25. masih curiga

47.9K 2.8K 36
                                    

Sampai sekarang, kepalaku masih dipenuhi dengan berbagai pertanyaan. Yang tentu saja menyangkut Galih dan Dony.

Bagaimana keadaan laki-laki itu sekarang? Apa yang sebenarnya terjadi? Bagaimana kronologis sehingga dia bisa berakhir di rumah sakit? Apa tidak ada saksi yang melihat kejadian malam itu?

Namun, ada satu pertanyaan yang paling menggangguku.

Apa pelakunya… Galih?

Sebenarnya, aku tidak ingin curiga pada Galih. Aku ingin percaya dia tidak mungkin melakukan hal semacam itu. Tapi melihat bagaimana tatapan bengisnya pada Dony, aku ragu.

“Mbak.”

Bahkan Galih tidak berpikir dua kali menginjak tangan Dony hingga dia meringis minta ampun.
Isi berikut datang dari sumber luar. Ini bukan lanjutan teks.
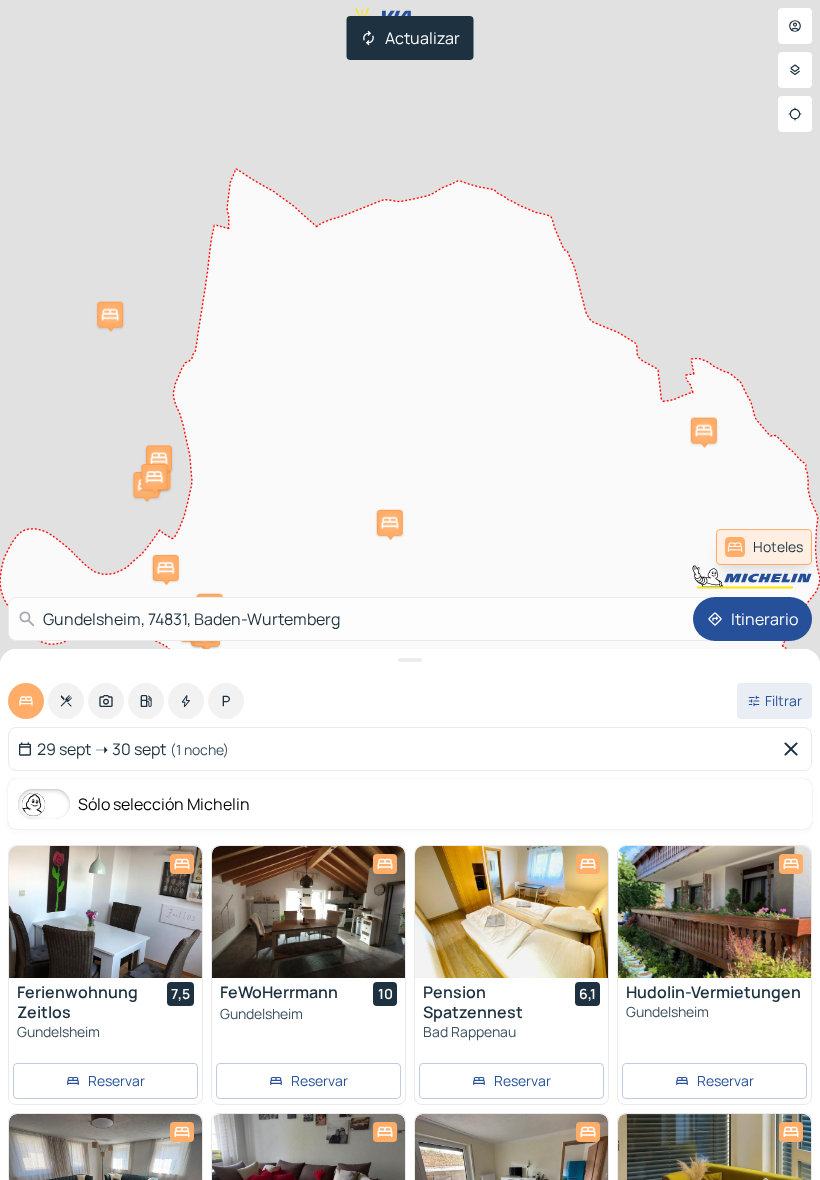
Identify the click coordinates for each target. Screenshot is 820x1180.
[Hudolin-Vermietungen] (714, 912)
Bukan tidak mungkin Galih bisa melakukan hal yang lebih dari itu.

Namun setiap memikirkan kemungkinan buruk, kilas balik di mana Galih memperlakukanku dengan sangat baik, segera hadir dan mengubur pikiran burukku tentangnya.

Aku terus bimbang.

“Mbak?”

“Iya?” Aku mengangkat pandangan. Mataku dan mata pelanggan yang sedang duduk di depanku bertemu di pantulan cermin. Dia mengernyit membalasku.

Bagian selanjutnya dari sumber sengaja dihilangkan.